Introducing: Green Business Blog
Welcome to the inaugural Green Business Blog. In this first blog, I have zoomed out to offer an overview of sustainability and why it is important. Subsequent blogs will zoom in and focus on particular issues relating to sustainability. The sustainability puzzle is complex involving most facets of life and business, with individual pieces defined by choices made. Identifying connections and relationships is core to solving the puzzle of sustainability.
Sustainability – What is it?
With the word ‘Sustainability’ and the term ‘Sustainable Development’ used in varied contexts with wide-ranging implications and timeframes, this blog will endeavor to narrow the scope of sustainability to its most fundamental aspects.

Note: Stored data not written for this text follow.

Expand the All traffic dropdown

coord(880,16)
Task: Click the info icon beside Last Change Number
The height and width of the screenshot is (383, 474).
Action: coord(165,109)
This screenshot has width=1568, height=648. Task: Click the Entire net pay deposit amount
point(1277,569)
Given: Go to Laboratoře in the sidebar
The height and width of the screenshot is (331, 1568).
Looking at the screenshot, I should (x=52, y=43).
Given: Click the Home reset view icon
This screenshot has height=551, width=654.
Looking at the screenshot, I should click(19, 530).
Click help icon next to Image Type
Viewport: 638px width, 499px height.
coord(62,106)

Sustainability as fundamental to life
Social, economic and environmental elements are fundamental to modern human life. Sustainability guarantees sufficient resources to carry on life, meaning adequate water, food and shelter from the elements to survive. Sustainability is closely associated with carrying capacity. As a biological assessment, carrying capacity is the number of a particular species that an environment can sustain. In the case of global human population, limiting factors such as food, water, competition, sanitation and disease are major factors in determining carrying capacity. Distribution is a factor that complicates the 21st century human carrying capacity calculations due to inequity resulting in uneven consumption rates. Earth may carry 15 billion Indians or it may carry 1.5 billion Australians, reflecting the variation in consumption and pollution rates. In fact, the rate of resource consumption and pollution for the average American, European and Australian requires the resources of four Earths to achieve sustainable consumption and waste assimilation.
The road to unsustainability
Before dramatic improvements in living standards around the time of the industrial revolution, global sustainability was achievable, with the environment providing the exchange of death and decay to provision life giving products and services. Ecosystems are the vital organs of the environment and rely on biodiversity to form complex webs of life. As biodiversity loss increased, ecosystems suffered unhealthy influences as global human populations flourished. As biodiversity loss weakens the web of life, ecosystems decay and die, weakening the environment’s promise of provision.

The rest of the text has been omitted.